Para o economista do Grupo de Conjuntura da UFRJ (Universidade Federal do Rio de Janeiro) Carlos Thadeu de Freitas Filho, "o longo e extenso" choque das commodities, que se iniciou no começo do ano, impedirá o cumprimento do centro da meta -há um intervalo de tolerância de 2,5 pontos para cima ou para baixo. A inflação de 2004, prevê, deve ficar entre 6% e 6,5%.
"O BC pode começar a mirar numa inflação maior, considerando que a alta das commodities está durando mais do que se esperava, embora não seja um movimento que atinja de modo generalizado os preços ao consumidor", disse. Mas ele afirma que os repasses do atacado para o varejo "estão contidos", o que permite ao BC manter a política, ainda que gradual, de redução dos juros.
Neste mês, não fosse a pressão dos preços internacionais, o BC poderia ter cortado o juro em 0,5 ponto percentual -mais do que o 0,25 ponto definido-, avalia o economista Ricardo Denadai, da consultoria LCA.
"Por causa das commodities, a previsão de uma inflação de 1,5% no primeiro trimestre não se confirmou", diz o economista Alexandre Sant'Anna, da administradora de recursos ARX Capital. Ele prevê IPCA de 6,3% neste ano.
Apesar de esperarem uma inflação maior do que o centro da meta, os especialistas ouvidos concordam que os repasses para o varejo não são expressivos e que há espaço para o corte de juros.

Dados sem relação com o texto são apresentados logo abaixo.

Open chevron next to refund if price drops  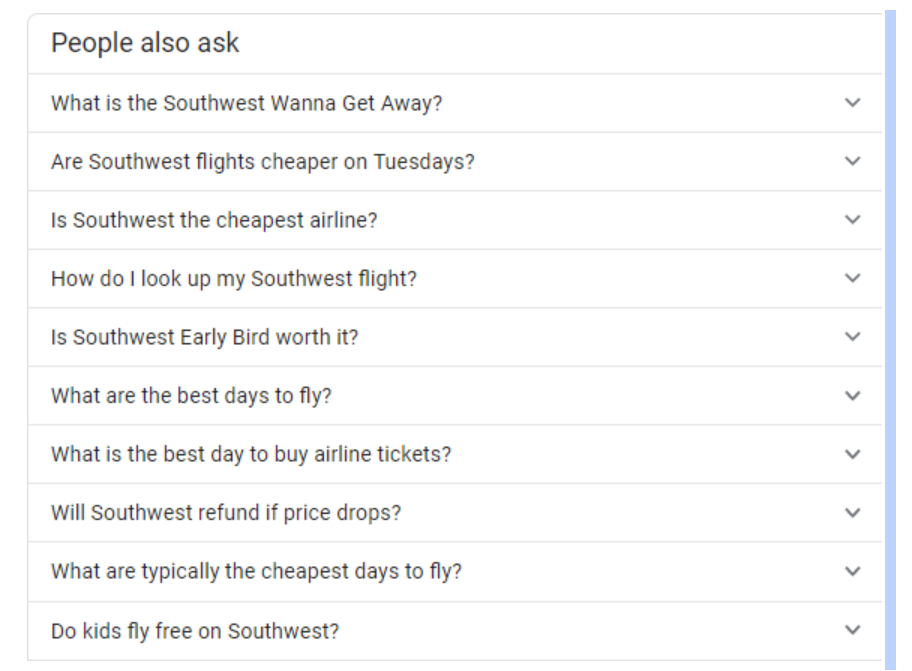[x=852, y=513]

Sant'Anna ressalta que tal constatação foi feita pelo próprio BC na ata da reunião deste mês. No documento, a autoridade monetária afirma que "deve-se observar que a magnitude e o ritmo de repasses das altas dos preços industriais no atacado para os preços ao consumidor têm se mostrado dentro do esperado".
De acordo com Denadai, a ata revela que o BC irá reduzir mais lentamente os juros do que se previa no final de 2003. Manterá o corte de 0,25 ponto ao mês -hoje, a Selic está em 16% ao ano. Ele afirma que um dos principais motivos para a queda suave é a pressão das commodities.

Repasse monitorado
Para Freitas Filho, a política monetária nada pode fazer para conter os aumentos das commodities, já que os repasses não estão elevados. "O BC não tem culpa dos preços lá fora estarem subindo. O que ele tem de fazer -e está fazendo- é monitorar o nível de repasses, que, por ora, está baixo", disse Freitas Filho.
Na avaliação de Salomão Quadros, coordenador de análises econômicas da FGV (Fundação Getúlio Vargas), que pesquisa a variação dos preços no atacado, os aumentos estão concentrados em poucos produtos que têm um peso grande na inflação.
Para Quadros, não há um quadro de elevação generalizada das commodities a ponto de se espalhar pelos preços ao consumidor. Muitas delas, diz, já até desaceleram -é o caso de celulose, trigo e alguns tipos de metais.
"É um movimento que está ficando cada vez mais localizado, mas, ao menos tempo, mais agudo, com altas maiores e persistentes." Na lista de produtos cujos aumentos resistem em ceder estão a soja e aço.